We all encounter a situation with a stranger at some point in life. Mine slid into my life at the age of 21 and help me hostage for 6 years. My stranger was suave, had a great personality and was fine. Sweeping me away from my reality into his own.
Being in the wrong relationship will hold you hostage from your happiness.
A “stranger” skilled in their craft will snatch you out of your element before you can blink. Blinding your vision with their so-called version of love. The positive things that once mattered before begin to disappear and are instead replaced with more and more negative versions of them and the relationship. Literally, pieces of “your”-self will begin to disappear and you will begin to look, feel, and act like someone different. Trust me, we become more like the people we surround ourselves with than we realize.
Not by choice though, and almost always never by your intent. In a previous post I wrote about “Frienemies” being bad for your life, However having a mate (who is not your kind) is even more fatal. They will envy every single thing that makes you unique. Because, the crazy thing is your uniqueness is what attracted them to you and if they can dim that they can eventually move on feeling validated. It is a never ending battle to be yourself with strangers because your individuality drives them crazy.

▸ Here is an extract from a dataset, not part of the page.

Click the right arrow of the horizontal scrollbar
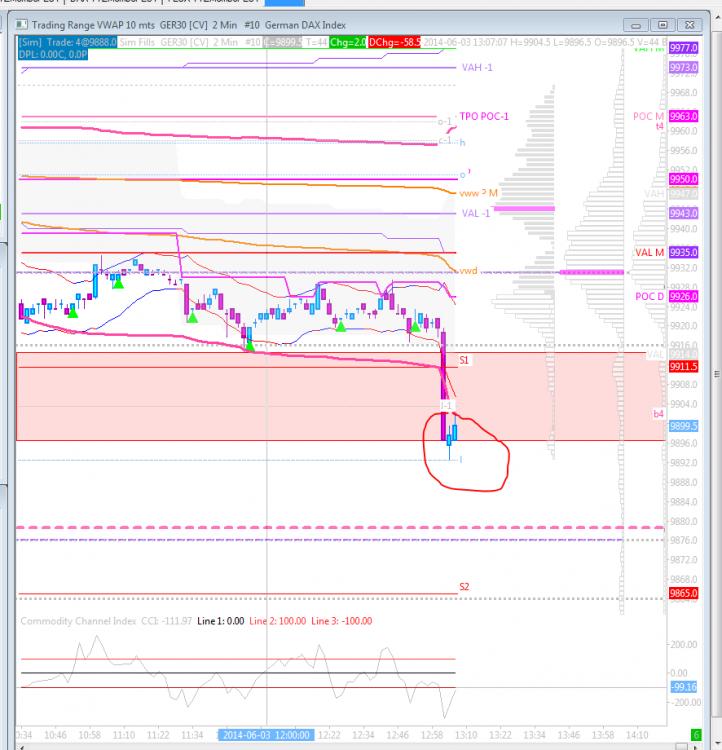 coord(696,747)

In reality, falling in love should never bring a lack it should bring more of what you already are. I kno the saying that goes “opposites attract” and I believe it. Sure, positive magnets attracts negative ones but that should be where it stops.The truth is the person for you will have a similar heart that will simultaneously beat around the same things as yours and will bring out more love and happiness than you could have brought on your own.